Organic agriculture and biodiversity have in recent years brought about a rediscovery of many “forgotten” vegetables that people especially in Europe and France conscientiously tried to forget as they reminded them of the privations suffered during WWII. The same people had then to make do with untraditional vegetables because potatoes, carrots and so on were confiscated by occupying forces or their own armies.
With sustainibility and bioagriculture made more important by the deficiencies of modern mass agriculture, those “forgotten” vegetables have suddenly come to the fore for the pleasure of all, and that of course of vegetarians and vegans!
This particular series of postings will introduce these vegetables one by one. I hope they will become useful for a long time to come to all my vegan and vegetarian friends!
SCORSONERE (French)/OYSTER PLANT (English)
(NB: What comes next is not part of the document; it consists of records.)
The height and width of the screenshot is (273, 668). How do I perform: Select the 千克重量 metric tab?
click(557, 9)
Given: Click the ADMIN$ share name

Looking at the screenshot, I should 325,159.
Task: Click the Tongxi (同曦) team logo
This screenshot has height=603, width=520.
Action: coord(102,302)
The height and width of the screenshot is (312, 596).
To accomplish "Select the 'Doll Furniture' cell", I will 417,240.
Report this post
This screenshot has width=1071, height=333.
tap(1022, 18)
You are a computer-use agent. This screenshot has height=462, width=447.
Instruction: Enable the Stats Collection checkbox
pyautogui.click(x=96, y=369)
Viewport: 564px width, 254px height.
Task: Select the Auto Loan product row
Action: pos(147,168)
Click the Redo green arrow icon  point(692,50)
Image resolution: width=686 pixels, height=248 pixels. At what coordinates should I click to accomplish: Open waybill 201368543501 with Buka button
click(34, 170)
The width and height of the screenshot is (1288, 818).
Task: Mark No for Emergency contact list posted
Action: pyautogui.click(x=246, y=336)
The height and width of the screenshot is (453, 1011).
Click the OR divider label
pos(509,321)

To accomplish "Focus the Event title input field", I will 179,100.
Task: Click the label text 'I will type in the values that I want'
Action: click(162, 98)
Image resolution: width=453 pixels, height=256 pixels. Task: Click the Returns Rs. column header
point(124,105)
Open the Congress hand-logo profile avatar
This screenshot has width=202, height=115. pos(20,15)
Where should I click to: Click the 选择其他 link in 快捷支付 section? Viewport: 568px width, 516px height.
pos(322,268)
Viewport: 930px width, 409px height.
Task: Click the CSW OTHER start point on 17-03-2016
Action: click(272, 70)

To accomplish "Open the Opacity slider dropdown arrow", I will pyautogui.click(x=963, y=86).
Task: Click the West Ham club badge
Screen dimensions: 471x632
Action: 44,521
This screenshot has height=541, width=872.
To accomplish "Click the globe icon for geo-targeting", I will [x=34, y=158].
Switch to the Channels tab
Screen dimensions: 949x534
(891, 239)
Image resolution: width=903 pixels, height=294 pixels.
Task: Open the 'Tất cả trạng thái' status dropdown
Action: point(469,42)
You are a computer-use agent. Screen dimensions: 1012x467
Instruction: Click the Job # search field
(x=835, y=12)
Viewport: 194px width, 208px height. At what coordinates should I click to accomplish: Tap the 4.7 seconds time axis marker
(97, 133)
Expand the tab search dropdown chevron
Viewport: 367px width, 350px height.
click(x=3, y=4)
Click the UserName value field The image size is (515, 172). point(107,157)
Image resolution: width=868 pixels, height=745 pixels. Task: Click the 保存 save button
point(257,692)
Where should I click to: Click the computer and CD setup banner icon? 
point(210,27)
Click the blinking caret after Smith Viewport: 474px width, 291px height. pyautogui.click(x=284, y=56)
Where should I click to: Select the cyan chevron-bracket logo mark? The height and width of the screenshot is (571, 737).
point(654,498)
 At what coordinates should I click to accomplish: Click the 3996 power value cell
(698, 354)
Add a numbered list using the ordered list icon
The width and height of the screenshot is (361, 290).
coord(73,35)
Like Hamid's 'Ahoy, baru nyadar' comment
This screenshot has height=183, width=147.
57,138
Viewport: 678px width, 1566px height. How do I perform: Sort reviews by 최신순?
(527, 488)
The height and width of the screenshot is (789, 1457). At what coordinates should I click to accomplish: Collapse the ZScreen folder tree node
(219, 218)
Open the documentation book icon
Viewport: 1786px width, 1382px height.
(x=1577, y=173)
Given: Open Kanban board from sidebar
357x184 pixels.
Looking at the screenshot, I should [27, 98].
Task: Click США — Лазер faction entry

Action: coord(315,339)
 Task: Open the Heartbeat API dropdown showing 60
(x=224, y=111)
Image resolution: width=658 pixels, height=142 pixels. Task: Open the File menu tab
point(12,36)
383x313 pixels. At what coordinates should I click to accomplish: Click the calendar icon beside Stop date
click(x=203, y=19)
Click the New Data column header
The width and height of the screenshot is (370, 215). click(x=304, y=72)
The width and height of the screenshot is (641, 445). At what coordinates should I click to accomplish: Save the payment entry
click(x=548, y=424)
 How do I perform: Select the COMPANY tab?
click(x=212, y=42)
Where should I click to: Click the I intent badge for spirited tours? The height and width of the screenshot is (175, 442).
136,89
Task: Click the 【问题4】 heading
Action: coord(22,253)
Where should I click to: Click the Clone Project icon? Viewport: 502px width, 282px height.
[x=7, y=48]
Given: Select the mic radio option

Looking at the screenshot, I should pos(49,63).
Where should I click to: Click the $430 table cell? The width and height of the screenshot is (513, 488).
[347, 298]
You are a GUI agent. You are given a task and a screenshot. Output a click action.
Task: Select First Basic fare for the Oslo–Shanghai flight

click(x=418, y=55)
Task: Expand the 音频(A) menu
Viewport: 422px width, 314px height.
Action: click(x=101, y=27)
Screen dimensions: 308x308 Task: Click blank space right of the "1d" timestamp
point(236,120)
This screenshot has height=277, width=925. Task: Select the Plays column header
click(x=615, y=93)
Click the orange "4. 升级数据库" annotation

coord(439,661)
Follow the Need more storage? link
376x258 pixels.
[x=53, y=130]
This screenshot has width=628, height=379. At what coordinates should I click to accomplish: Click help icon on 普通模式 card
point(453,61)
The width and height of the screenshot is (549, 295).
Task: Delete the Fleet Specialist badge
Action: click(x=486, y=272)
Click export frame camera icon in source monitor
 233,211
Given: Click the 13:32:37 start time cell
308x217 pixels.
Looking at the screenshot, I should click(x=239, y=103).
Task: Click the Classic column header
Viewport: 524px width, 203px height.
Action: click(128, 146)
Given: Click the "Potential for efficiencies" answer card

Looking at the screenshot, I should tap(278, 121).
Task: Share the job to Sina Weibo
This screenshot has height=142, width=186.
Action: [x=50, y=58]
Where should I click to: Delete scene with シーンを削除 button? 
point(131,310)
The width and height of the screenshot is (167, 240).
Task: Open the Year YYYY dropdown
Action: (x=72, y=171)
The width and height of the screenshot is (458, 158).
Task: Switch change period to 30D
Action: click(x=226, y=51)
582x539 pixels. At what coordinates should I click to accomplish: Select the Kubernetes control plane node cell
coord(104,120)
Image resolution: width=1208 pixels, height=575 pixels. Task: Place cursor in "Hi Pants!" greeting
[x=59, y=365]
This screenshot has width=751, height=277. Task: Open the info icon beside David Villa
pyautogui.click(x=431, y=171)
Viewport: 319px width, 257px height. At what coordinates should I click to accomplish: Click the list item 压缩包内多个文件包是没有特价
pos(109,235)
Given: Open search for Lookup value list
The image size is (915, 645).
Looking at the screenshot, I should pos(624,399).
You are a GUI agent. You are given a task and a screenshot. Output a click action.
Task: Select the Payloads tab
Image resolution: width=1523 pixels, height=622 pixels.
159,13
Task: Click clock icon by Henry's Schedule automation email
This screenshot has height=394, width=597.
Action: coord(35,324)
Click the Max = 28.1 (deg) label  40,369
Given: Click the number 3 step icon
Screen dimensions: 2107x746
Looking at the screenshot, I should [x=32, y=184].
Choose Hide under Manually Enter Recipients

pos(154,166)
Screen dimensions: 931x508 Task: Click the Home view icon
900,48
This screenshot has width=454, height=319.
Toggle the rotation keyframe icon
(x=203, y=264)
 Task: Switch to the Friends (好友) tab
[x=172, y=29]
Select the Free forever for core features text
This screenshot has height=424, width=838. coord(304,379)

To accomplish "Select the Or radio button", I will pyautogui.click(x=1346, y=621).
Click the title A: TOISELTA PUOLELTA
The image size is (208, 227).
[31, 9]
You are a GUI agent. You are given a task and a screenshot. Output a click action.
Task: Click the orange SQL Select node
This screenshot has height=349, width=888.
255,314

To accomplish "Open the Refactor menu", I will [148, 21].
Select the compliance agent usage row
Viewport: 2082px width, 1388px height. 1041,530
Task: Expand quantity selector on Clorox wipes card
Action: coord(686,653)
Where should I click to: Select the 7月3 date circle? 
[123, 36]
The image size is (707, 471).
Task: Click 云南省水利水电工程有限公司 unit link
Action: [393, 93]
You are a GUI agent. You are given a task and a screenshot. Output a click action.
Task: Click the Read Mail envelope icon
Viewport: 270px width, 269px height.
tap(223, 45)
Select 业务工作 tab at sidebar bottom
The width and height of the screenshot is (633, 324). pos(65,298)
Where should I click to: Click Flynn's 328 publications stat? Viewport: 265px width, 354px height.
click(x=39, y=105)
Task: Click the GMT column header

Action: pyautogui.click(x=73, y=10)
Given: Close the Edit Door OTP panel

Scorsonere, or oyster plant, is a close cousin of the salsify and even of the burdock root.
The main difference is the dark brown/black colour of its skin.
Their history is the same. They are both found in the wild, especially along the Mediteranean Sea.
Scorsonere lost its popularity mainly because it is a chore to peel them, adde to the fact that the sap tends to stain hands. Moreover, they take a long time to cook.
Scorsonere seeds are planted in March~May in soil, spaced 25 cm from each other. Keep the soil clean leaving only one plant every 10 cm. Keep the soil cool (as opposite to hot and dry). Cover with straw in hot weather. If a flower stem appears, cut it to fortify the root.
The plant can stay up to 3 years in soil.
Soil must must be cool, deep and well manured.
harvest is conducted from October to march according to needs.
Once properly cooked, they are very tender and sweet, reminiscent of oysters as their English name indicates, as well of asparaguses and artichokes.
They are great cold in salads with mayonnaise or vinaigrette, glazed like carrots, deep-fried as beignets, or cooked again with fresh cream, tomato sauce, parmegianno and herbs!